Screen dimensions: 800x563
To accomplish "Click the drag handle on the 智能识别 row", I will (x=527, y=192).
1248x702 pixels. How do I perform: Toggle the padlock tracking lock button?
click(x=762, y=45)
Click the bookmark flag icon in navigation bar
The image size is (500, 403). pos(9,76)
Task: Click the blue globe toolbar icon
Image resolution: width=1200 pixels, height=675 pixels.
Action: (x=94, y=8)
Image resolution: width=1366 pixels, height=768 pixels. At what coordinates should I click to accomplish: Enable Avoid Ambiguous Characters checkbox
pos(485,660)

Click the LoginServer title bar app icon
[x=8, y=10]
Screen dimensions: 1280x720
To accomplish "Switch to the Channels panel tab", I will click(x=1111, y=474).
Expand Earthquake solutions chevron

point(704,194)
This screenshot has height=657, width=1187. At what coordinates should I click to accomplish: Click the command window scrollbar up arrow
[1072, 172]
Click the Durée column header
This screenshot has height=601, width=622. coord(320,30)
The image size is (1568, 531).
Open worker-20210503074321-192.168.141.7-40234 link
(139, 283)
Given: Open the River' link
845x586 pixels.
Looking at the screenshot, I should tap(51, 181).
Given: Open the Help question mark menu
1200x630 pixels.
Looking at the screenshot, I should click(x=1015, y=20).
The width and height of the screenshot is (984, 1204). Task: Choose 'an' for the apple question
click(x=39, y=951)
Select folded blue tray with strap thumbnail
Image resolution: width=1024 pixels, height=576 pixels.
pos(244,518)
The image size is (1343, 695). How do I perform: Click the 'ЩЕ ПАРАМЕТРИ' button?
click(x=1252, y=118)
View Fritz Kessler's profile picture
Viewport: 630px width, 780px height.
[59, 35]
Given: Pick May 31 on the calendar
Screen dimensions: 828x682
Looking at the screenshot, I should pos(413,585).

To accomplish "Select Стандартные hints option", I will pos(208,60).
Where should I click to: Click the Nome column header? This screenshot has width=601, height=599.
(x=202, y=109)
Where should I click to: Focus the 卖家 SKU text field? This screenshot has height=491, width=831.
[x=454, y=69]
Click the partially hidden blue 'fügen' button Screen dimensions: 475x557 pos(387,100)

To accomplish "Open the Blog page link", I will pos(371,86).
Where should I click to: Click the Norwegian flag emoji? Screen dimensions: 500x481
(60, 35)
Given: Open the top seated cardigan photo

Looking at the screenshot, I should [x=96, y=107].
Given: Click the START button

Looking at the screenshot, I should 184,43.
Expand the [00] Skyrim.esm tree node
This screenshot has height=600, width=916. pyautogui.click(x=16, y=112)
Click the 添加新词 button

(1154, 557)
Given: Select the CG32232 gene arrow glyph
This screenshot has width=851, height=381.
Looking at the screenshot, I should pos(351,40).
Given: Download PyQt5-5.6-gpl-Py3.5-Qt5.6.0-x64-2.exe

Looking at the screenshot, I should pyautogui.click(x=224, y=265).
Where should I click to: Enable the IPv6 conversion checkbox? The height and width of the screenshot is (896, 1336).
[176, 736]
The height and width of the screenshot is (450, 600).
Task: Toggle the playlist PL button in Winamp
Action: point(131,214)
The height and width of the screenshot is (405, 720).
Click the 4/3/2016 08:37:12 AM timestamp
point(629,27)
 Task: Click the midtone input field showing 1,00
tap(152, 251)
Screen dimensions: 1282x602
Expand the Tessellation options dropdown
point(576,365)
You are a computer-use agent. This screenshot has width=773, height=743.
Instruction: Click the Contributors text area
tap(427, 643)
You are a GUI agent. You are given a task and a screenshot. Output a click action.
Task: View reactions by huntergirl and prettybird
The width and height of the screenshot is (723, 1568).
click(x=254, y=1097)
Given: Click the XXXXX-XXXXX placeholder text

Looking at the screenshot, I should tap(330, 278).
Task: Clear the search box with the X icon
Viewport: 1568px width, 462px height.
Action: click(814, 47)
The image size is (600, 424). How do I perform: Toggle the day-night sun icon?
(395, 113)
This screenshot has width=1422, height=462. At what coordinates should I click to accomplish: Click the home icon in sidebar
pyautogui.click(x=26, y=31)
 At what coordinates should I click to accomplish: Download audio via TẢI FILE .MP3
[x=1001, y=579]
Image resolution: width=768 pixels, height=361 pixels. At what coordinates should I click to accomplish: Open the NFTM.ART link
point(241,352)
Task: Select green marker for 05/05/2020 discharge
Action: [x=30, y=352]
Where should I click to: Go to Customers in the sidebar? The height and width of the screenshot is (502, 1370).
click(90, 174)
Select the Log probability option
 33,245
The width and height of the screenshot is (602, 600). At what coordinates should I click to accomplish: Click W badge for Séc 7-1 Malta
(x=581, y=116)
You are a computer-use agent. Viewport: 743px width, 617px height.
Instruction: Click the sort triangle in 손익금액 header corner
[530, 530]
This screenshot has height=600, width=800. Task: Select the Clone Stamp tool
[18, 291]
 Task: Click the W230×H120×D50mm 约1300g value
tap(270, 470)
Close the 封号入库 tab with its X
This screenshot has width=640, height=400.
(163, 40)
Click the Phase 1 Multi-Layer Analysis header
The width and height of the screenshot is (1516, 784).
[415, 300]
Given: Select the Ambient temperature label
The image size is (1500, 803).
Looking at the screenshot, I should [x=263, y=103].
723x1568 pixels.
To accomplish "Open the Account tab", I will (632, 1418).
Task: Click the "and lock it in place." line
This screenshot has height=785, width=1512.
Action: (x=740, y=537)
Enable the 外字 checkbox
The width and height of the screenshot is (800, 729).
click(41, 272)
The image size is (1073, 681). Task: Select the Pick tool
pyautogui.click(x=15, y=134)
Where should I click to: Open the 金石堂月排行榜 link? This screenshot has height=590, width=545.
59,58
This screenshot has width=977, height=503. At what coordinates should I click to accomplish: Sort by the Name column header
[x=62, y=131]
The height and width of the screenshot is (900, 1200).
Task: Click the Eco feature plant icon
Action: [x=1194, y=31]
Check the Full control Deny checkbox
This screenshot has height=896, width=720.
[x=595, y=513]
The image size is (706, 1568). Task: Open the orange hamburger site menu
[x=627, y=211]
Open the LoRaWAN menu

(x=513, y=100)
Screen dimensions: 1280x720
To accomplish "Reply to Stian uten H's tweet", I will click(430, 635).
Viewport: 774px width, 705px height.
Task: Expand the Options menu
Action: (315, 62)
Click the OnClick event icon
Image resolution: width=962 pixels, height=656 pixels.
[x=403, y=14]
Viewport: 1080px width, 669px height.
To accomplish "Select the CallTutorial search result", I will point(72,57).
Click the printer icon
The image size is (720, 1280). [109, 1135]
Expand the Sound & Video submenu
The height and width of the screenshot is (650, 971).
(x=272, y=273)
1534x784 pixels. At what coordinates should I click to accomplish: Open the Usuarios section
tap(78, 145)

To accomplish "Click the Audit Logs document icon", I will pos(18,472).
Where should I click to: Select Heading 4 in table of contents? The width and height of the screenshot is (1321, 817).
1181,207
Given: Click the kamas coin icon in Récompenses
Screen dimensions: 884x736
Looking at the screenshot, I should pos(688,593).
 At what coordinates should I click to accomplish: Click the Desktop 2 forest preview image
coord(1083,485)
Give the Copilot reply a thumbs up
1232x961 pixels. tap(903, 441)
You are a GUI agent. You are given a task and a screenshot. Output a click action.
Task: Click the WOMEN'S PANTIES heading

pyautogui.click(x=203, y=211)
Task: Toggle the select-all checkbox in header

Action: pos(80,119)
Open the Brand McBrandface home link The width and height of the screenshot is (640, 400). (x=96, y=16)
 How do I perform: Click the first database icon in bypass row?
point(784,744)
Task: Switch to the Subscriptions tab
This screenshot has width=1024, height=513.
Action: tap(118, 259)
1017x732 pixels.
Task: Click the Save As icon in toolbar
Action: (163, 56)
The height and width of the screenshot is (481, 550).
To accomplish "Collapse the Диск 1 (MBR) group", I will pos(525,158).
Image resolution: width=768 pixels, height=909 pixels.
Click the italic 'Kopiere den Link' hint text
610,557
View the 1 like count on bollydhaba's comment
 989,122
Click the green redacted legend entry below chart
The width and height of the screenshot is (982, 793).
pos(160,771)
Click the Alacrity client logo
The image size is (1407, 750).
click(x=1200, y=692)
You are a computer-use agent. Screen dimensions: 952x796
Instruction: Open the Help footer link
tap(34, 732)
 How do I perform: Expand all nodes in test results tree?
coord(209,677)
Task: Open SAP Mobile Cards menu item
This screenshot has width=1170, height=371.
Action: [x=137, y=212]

TASK GOAL -> The answer should consist only of the lines from the line containing "Task: Open SAP Mobile Cards menu item" through the final line of the listing above, reproduced exactly.

SOLVED EXERCISE ->
Task: Open SAP Mobile Cards menu item
This screenshot has width=1170, height=371.
Action: [x=137, y=212]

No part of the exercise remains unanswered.